- Texto proporcionado
_ _ _ _

Votar, votamos. Algunos botan, otros se proclaman votontos, o botontos, que ya no recuerdo cuál de las dos inventé primero, pero la gran mayoría se limita a ahorrar algo para pagar a una Hacienda insaciable, máquina extractiva de primer orden aunque, realmente, no tengamos ni la más remota idea de cuál es el destino de los dineros que nos sustraen con atraco a mano armada. Aunque alguno de los rumbos sí los conocemos: van a mejorar las condiciones de vida de los vasquitos, de los catalanes y de los etarras que vuelven a casa ebrios de solemnidad y satisfacción, con el pueblo llano afín a sus monstruosidades, aplaudiéndolos como si se tratase de zalacaínes aventureros y no de meros endriagos de cuando los tiempos cavernícolas. Lo de los catalanes, a fuer de esperpento, no deja de ser esquizofrenia. Condecorados sus delitos con el honor de redactar las leyes que los eximen del talego, son el ejemplo más notorio del derrumbe ético de nuestras instituciones de gobierno. El gachó que le pone los cuernos a la bego cuando no está escribiendo redacciones de escuela para declararse hombre enamorado, lo vende a propios y extraños como una herramienta de reconciliación, pero no como lo que es: el pago para seguir mandando, aunque en puridad no mande nada. Algunos lo llaman pragmatismo político, saco donde cabe absolutamente todos los desvaríos de los mediocres (y hay unos cuantos, comenzando por los ministerios y acabando por los despachos ferrazosos), pero la única palabra que se le ajusta como un guante es traición. Aunque, bien pensado, ¿traicionar qué cosa? Eso de los principios fundamentales del Estado de derecho, moneda de cambio cuando no venta al mejor postor, es algo tan melifluo y blando que tampoco pasa nada si acaban junto al retrete para otros propósitos.

_ _ _ _

- Datos proporcionados

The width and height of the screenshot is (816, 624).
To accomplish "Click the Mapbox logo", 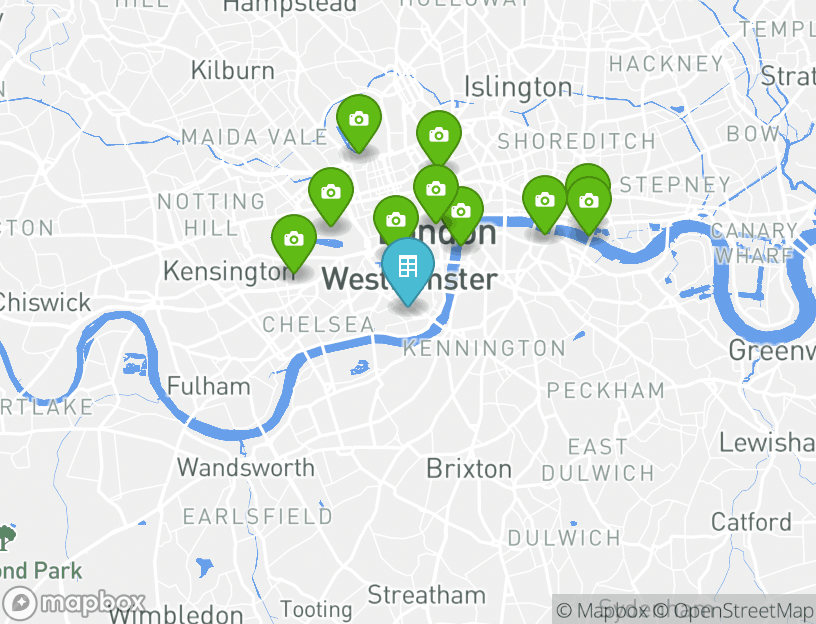I will tap(73, 603).
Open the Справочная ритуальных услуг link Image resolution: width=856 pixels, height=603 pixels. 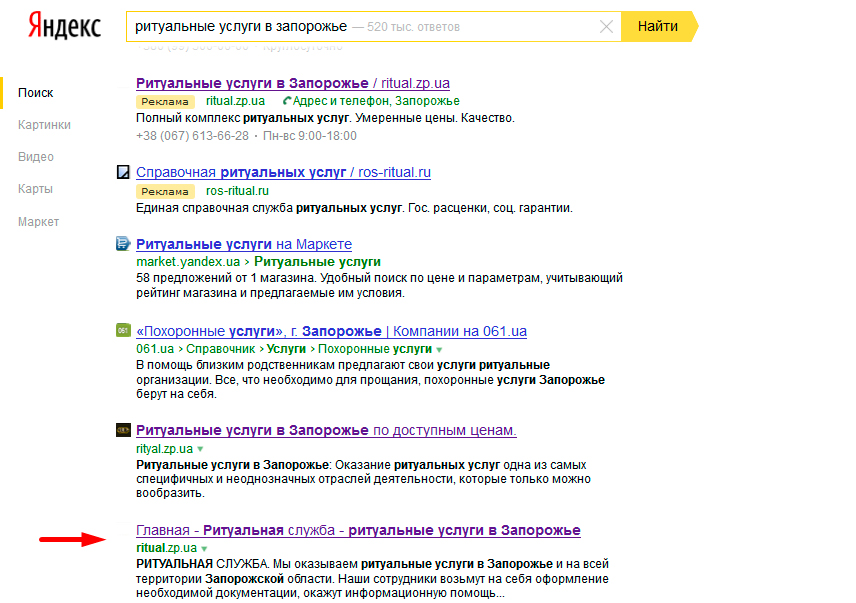(x=283, y=172)
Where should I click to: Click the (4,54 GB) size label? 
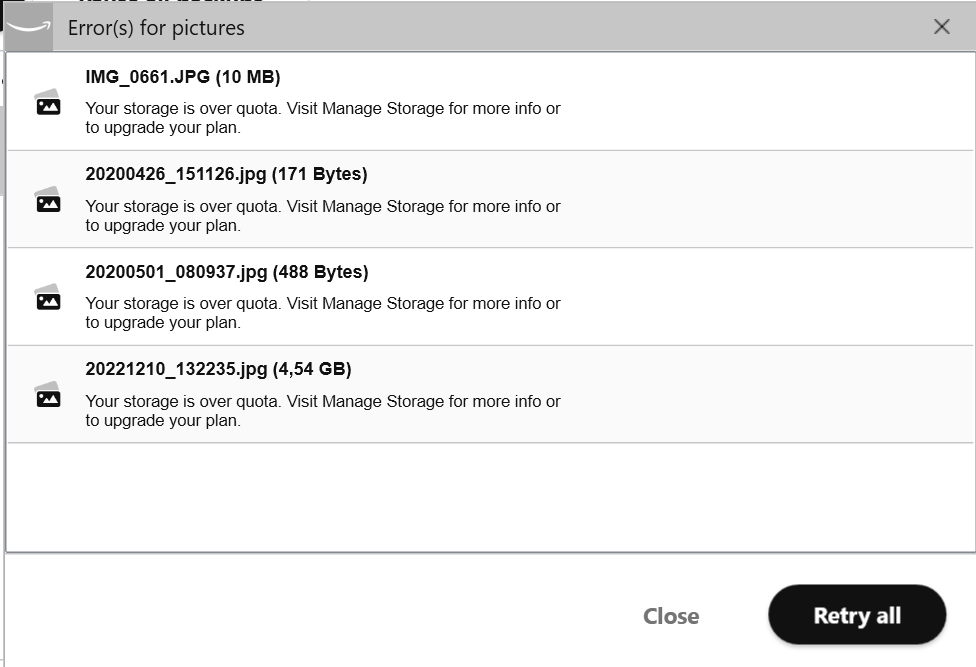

_ _ _ _

- Qué hacer
- A) En el texto sobre el voto y Hacienda, ¿cuál es la única palabra que le queda como un guante a lo que algunos llaman pragmatismo político?
- B) Prolonga el texto sobre el voto y Hacienda desde donde termina.
Las líneas no tienen nada que ver con el texto sobre el voto y Hacienda.

- Respuestas
- A) Traición.

- B)
Y si la amnistía es pura corrupción política, la corrupción económica es pura absolución de los mediocres que la practican. No es un hecho aislado, y ya es bastante feo que tengamos un gobierno que huele a podredumbre por todas las costuras como para acostumbrarnos al espectáculo circense que tienen montado. Es algo tan grave como la indolencia e incluso la complacencia con que una gran variedad de medios de comunicación tienden a absolver a los encausados y al truño ese que duerme con la bego (si es que lo hace). Cuando una buena parte de la sociedad es capaz de atrincherarse de ese modo por salvaguardar la integridad de una ideología política proyectada en un caradura sin lecturas y sin cartilla, la cuestión es antes metástasis que resfriado. Pero nos venimos acostumbrando a no saber nada de nada, solo aquello que los vientos portan en sus aires, como los casos marroquíes, los casos venezolanos (con el otro imbécil de por medio: joer con los sociatas, vaya prendas eligen para gobernarnos a todos), los casos complutenses, los casos extremeños, los casos de las aerolíneas, los casos de la puta madre que los parió a todos...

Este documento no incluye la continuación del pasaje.